━━━━━ SELECTED TEXT

The mind dumbfounded or startled by an impression beyond its comprehension can be made vulnerable even to mild powers of manipulation or hypnosis. If a weaker subject
has been startled or awed, this can open a subtle step into hypnotic induction, and for the sake of heliocentrism.
For instance, the fourth suggestion of the level and inclined plane, ad infinitum, from the earlier series of ramps and rolling balls in Galileo's lab, may become a subtle technique of manipulative induction.
Nonetheless, many people commit a mathematical and logical error and give the fourth ramp a free pass, even though
it is not a valid method of scientific investigation.
From ulterior motives, to support an otherwise metaphysical opinion, that was merely philosophical preference and speculation, Galileo devised a sneaky system for working in the lab. However, none of what he was doing was of any real scientific value in determining that the Earth orbits the Sun. Yet the vision of infinite motion along a horizontal plane, in "absolute space", could dispose the mind like a trance to contemplate the mesmerising world of heliocentric "invariance": and the worlds of false equivalence too, in so many relative inertial frames of reference, where the astronomical
motions of the Earth, also spinning and flying around, would remain sensibly undetectable, of course, and "unaccelerated" due to gravity and inertia, yet somehow "scientific".

━━━━━━━━━━
━━━━━ SOURCE EXCERPT

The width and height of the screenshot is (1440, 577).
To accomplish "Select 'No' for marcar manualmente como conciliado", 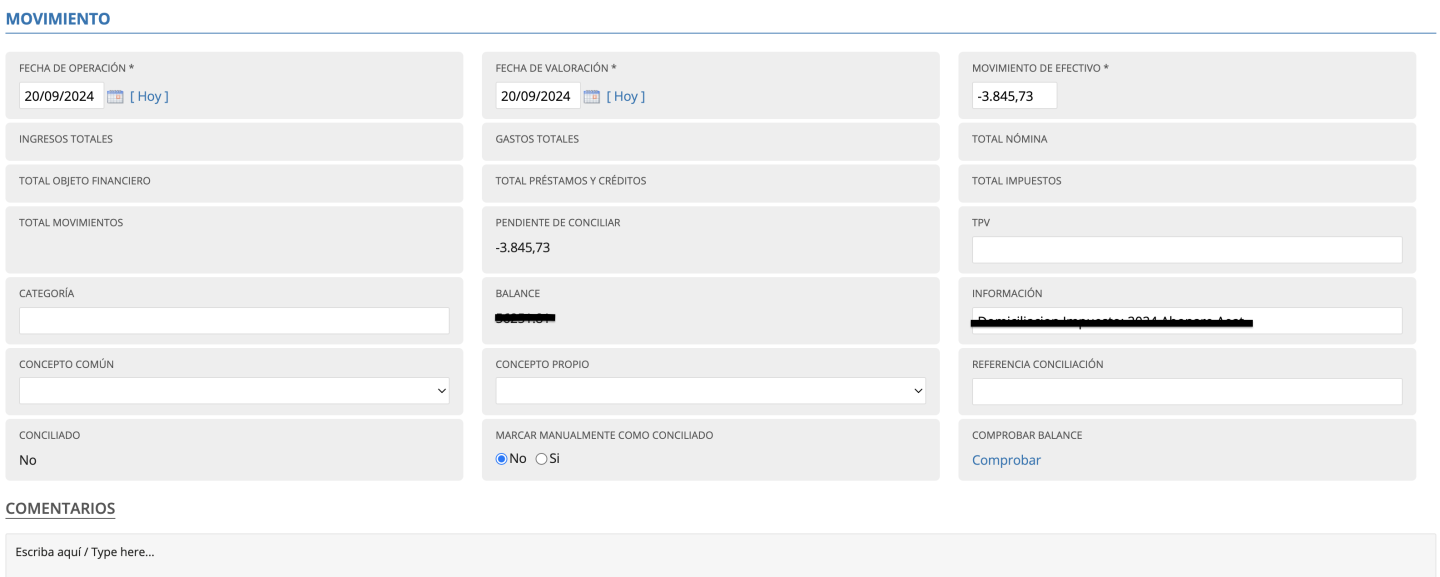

━━━━━━━━━━

WRITTEN TASK A: Condense the paragraph of the Galileo passage that begins "From ulterior motives" into a shorter version that keeps its main claims.
WRITTEN TASK B:
Answer these questions from the Galileo passage:
(i) What two states can open a weaker subject to hypnotic induction?
(ii) Where was the earlier series of ramps and rolling balls?
(iii) What do many people give the fourth ramp, despite their error?
WRITTEN TASK C: Pick up the Galileo passage after its final sentence and continue it.
The material shown here was taken from a separate source.

WRITTEN REPLY A: According to the passage, Galileo had ulterior motives and built a sneaky lab method to support a metaphysical view that was only philosophical preference and speculation. None of that work had real scientific value for showing that the Earth orbits the Sun. Still, the image of endless motion along a horizontal plane in "absolute space" could lull the mind into a trance. In that state it would accept heliocentric "invariance" and the false equivalence of many relative inertial frames. In those frames the Earth's spinning and orbital motions stay undetectable and "unaccelerated" because of gravity and inertia, yet are presented as "scientific."

WRITTEN REPLY B:
(i) Being startled or awed.
(ii) In Galileo's lab.
(iii) A free pass.

WRITTEN REPLY C:
How tortured when ironic the scene for science becomes, and sensuum defectui. Not a little child, but a wagon
of oxymorons and an idiot with lack of evidence shall lead them.
A strange way of reversals, since people can already tell with common sense that
the Earth is not orbiting clouds or the sky, and neither the winds or hurricanes, and not the Moon, of course, and not fire, heat, or daylight as they are, and not the shadow of an eclipse, and not Venus, Jupiter, Saturn, Mercury, Regulus, or Mars, either,
and so on ... then there should be no scientific reason to believe that the Earth orbits the Sun in contradistinction of all these others should there? To distinguish the Earth at rest from
a train in motion, therefore, is one thing like so many others, that is yet so different from the Sun, since the sun appears so big and impressive, like Helios Apollo, when magnified and reflected many times over in the earth's atmosphere. Therefore,
the day star may cause confusion about which is in motion between it and the Earth and the calendar for the year.
Yet besides the special nature of the Sun, Newtonian fields of gravitation do not move anything; and when pilots venture into low earth orbit, where they can observe
somewhat outside the magnifying affects on sunlight of the earth's lower atmosphere, the sun looks smaller. In fact, from outer space, it looks as small as a tennis ball in the distance, with a crown of spokes extending out from it. The closer a crew gets
to it from a few hundred miles altitude, the smaller it appears in the black background of outer outer space.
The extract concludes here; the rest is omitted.